C’est cette dimension critique à interroger l’ordre social et sexuel qui fait peur. Un caractère subversif qui serait moins bien accepté en France, ou en tout cas de façon singulière. C’est la thèse inédite de l’historienne franco-américaineCamille Robcis dans un livre qui vient de sortir, la Loi de la parenté. La famille, les experts et la République (Books). Pourquoi, quand on aborde les questions de famille et de sexualité, ce pays s’enflamme-t-il ? «En France, constate la jeune chercheuse, le genre, la sexualité et la parenté ne relèvent pas simplement de l’ordre privé, ils forment des structures universelles et transhistoriques au fondement de l’ordre public, de l’Etat de droit.» Selon l’historienne, l’hétérosexualité serait consubstantielle à l’idée républicaine et à celle de la nation. Y toucher, c’est remettre en cause l’ADN du pays, la République en somme ! «Défendre la norme de la famille hétérosexuelle, analyse Camille Robcis, cela permet de réaffirmer un universalisme assiégé de toutes parts : par le postcolonialisme, la globalisation, l’Union européenne, et l’expansion croissante du modèle du « modèle américain ».» Saisis d’une panique anthropologique sur les destins individuels et leur descendance, nombreux sont ceux qui adhèrent à cette assurance républicaine. A droite, la victoire de Fillon à la primaire en atteste. Mais aussi à gauche, où de personnalités et élus se sont toujours montrés frileux sur les questions sociétales. Ceci explique, sans doute et en partie, les atermoiements de cette famille politique sur la gestation pour autrui (GPA) ou l’ouverture de la procréation assistée aux lesbiennes. Plus largement, réside là le destin des études de genre. «Elles constituent à la fois une formidable ouverture du champ des possibles, souligne Laure Bereniet une forme de désenchantement du monde tel qu’il est.»
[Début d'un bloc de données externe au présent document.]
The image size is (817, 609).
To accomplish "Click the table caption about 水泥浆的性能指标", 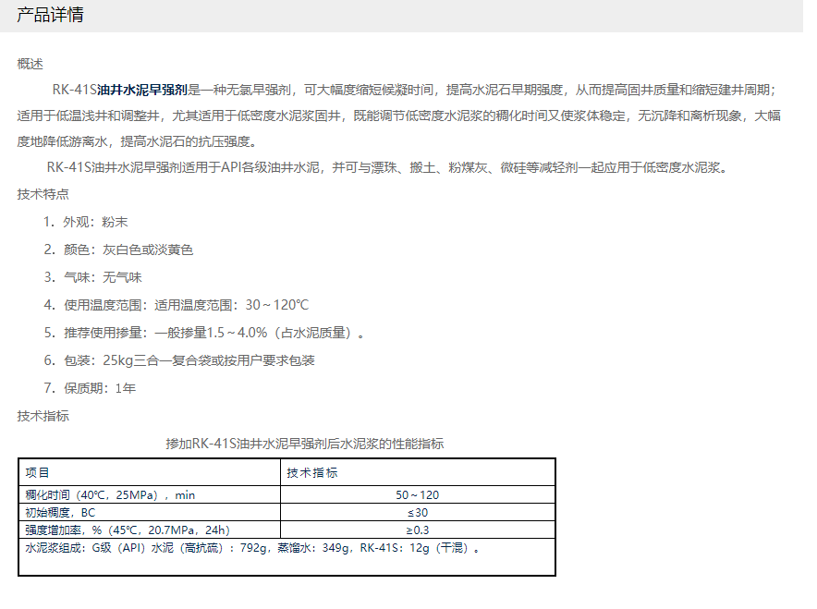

VALÉRIE PÉCRESSE COUPE LES BOURSE AU GENRE

Cela devrait être officialisé ce jeudi : les études sur le genre, les inégalités et les discriminations ne seront plus financées par la région Ile-de-France. Telle est la volonté de la présidente LR, Valérie Pécresse. Traditionnellement, la Région soutient des Domaines d’intérêt majeur (DIM) en matière de recherche. Des sciences dures principalement mais aussi le genre depuis 2006, à l’initiative d’un élu vert, Marc Lipinski, convaincu de l’innovation de ce champ. En dix ans, près de 90 bourses de doctorat et de post-docs sont financées par la Région pour un montant global d’environ dix millions d’euros. Un soutien remarquable aux jeunes chercheurs. En juillet, changement de focale : dans l’appel à projets des nouveaux DIM, le genre passe à la trappe. Ce n’est pas une surprise. Candidate en campagne pour la région en décembre 2015, Valérie Pécresse drague alors la Manif pour tous : «Je suis pour l’égalité homme-femme, c’est à la racine de mes convictions. L’égalité oui, mais pas l’indifférenciation des sexes [qui est] un projet politique, une idéologie. On ne subventionnera pas la théorie du genre.» C’est sera donc fait ce jeudi. Les nouveaux DIM de l’ère Pécresse comptent désormais des études sur l’islam et les islamismes en Ile-de-France. Les mots-clés femmes et droits ont aussi disparu. «Sous Giscard ou Chirac, il a toujours existé un féminisme institutionnel de droite, remarque l’historienne Florence Rochefort. Il est aujourd’hui affaibli voire menacé par ce type de décision.»